Czech athlete Jarmila Kratochvilova wins the 800 m event in a time of 1:54.68 at the 1983 World Championships in Athletics, Helsinki, August 1983. (Photo by Steve Powell/Getty Images)

Jarmila Kratochvilová celebra o titulo mundial dos 800m em 1983 (Steve Powell/Getty Images)

Jarmila Kratochvilová é a corredora de atletismo da imagem acima, em registro fotográfico que, neste mês, completa 33 anos. Foi em julho de 1983 que a atleta da então Tchecoslováquia quebrou o recorde mundial dos 800m com o tempo que nenhuma outra corredora conseguiu chegar perto desde então.

Kratochvilová cumpriu a distância em 1min53s28 e as condições em que atingiu a marca enchem de suspeitas esta efeméride.

Kratochvilová tinha 33 anos, nunca havia feito parte da elite do atletismo, e essa idade dificilmente representou o apogeu de um competidor de 800m. O recorde foi em 26 de julho de 1983, em Munique, às vésperas do Mundial de Atletismo, em Helsinque, na Finlândia.

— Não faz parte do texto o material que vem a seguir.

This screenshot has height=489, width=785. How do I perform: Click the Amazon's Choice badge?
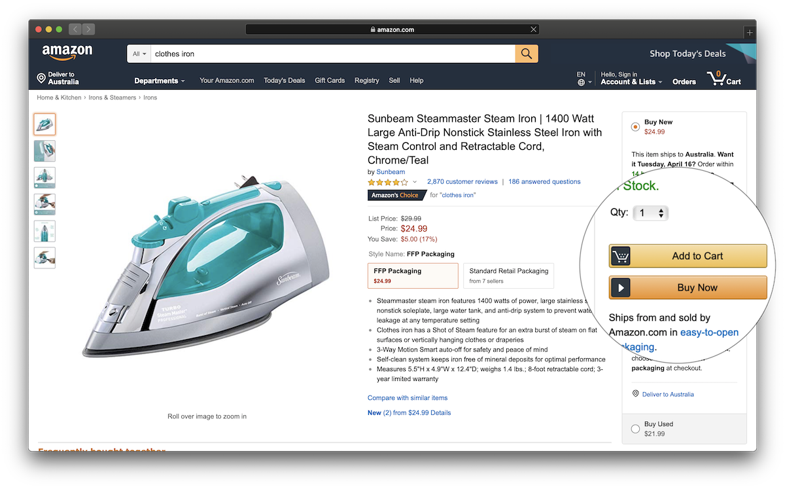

Recaía sobre os países do Leste Europeu uma enorme dúvida quanto ao doping sistêmico em seus atletas, como uma forma de mostrar pujança esportiva da Cortina de Ferro.

Chegou-se até a suspeitar de que pudesse se ser o caso de  hiperandrogenia, quando o corpo produz hormônios masculino acima da média das demais de modo natural. Kratochvilová tinha corpo de lutador de wrestling, com ombros largos, músculos bem definidos, atípicos para atletas daquela geração, e até o hábito de manter os pelos nas axilas. Ela fez o teste de feminilidade na época e nada ficou comprovado. O exame hormonal, tal qual é realizado hoje em testes de dopagem, só começou a ser adotado dois anos após o recorde de Kratochvilová.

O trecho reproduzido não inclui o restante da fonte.